• ASSIGNED TASK
Return the data below exactly, please, but drop the pictures.

--- PROVIDED RECORDS Enclosed Below ---

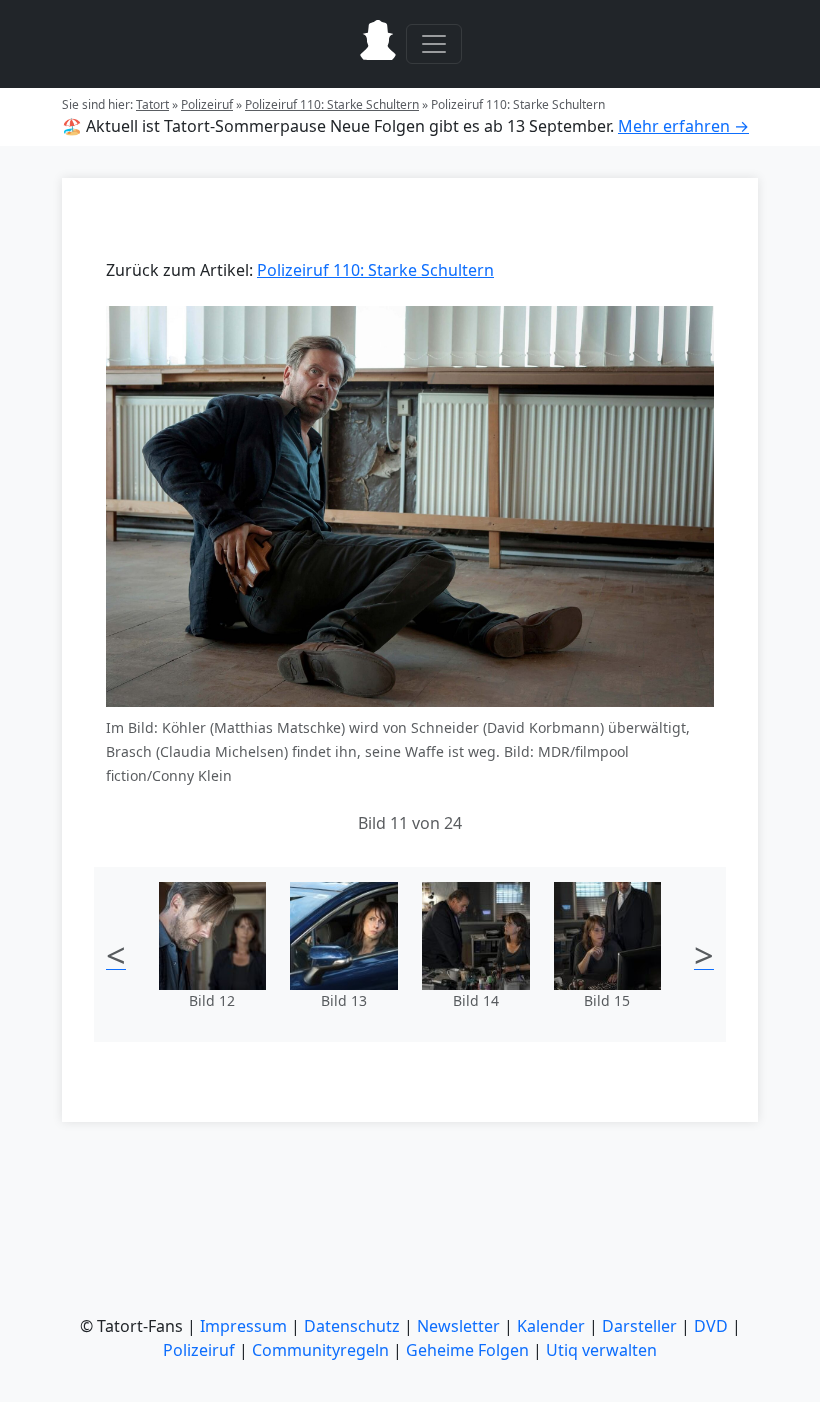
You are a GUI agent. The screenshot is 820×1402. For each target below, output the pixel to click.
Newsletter (458, 1326)
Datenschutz (352, 1326)
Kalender (551, 1326)
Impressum (243, 1326)
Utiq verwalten (601, 1350)
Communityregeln (320, 1350)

--- End of Enclosed PROVIDED RECORDS ---

• RESULT OF THE TASK
You are a GUI agent. The screenshot is 820×1402. For each target below, output the pixel to click.
Newsletter (458, 1326)
Datenschutz (352, 1326)
Kalender (551, 1326)
Impressum (243, 1326)
Utiq verwalten (601, 1350)
Communityregeln (320, 1350)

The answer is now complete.